Shashpur is a census town in Kalna II CD Block in Kalna subdivision of Purba Bardhaman district in the Indian state of West Bengal.

Geography

Location
Shashpur is located at .

Shashpur is also shown in the map of Kalna II CD block in the District Census Handbook.

Urbanisation
87.00% of the population of Kalna subdivision live in the rural areas. Only 13.00% of the population live in the urban areas. The map alongside presents some of the notable locations in the subdivision. All places marked in the map are linked in the larger full screen map.

Demographics
As per the 2011 Census of India, Shashpur had a total population of 10,100 of which 5,240 (52%) were males and 4,860 (48%) were females.
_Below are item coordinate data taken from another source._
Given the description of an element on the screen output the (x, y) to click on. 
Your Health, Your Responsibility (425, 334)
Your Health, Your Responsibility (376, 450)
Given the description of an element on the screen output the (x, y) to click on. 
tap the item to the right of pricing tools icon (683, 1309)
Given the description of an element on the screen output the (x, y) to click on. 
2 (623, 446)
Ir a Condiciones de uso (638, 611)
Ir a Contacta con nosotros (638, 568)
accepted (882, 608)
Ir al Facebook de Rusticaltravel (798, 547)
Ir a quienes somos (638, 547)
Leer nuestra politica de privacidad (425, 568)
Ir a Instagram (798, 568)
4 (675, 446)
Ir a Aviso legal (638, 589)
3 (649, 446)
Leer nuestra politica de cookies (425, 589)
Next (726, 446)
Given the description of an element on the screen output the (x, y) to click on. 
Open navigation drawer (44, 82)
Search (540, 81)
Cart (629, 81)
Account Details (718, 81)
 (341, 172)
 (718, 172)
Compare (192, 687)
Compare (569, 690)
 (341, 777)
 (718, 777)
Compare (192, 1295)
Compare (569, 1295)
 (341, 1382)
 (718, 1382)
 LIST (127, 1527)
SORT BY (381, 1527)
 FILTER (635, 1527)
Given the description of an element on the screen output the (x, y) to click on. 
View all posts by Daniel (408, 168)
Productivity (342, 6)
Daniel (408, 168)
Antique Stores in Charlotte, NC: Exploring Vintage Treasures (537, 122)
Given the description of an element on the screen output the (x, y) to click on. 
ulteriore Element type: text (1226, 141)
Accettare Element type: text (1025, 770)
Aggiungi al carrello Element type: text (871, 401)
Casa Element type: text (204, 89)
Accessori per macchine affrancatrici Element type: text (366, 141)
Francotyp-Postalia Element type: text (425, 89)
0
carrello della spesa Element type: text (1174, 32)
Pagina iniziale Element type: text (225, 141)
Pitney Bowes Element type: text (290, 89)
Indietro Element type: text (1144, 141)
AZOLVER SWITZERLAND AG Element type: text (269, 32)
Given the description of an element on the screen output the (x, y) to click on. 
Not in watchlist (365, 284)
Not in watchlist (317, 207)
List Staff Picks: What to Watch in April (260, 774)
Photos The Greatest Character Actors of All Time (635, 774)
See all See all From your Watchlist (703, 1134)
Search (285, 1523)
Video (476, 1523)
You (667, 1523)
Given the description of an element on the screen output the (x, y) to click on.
Population below 6 years was 1,071. The total number of literates in  Shashpur was 6,598 (73.08% of the population over 6 years).

Infrastructure
As per the District Census Handbook 2011, Shashpur covered an area of 2.4249 km2. Amongst the medical facilities, the nearest nursing home was 22 km away and the nearest veterinary hospital was 22 km away. It had 4 medicine shops. It had 3 primary schools. Major educational facilities were available 1 km away at Kalna.

Note: There are major medical facilities at Kalna.

Transport
Shashpur is off State Highway 6. Ambika Kalna railway station is located nearby.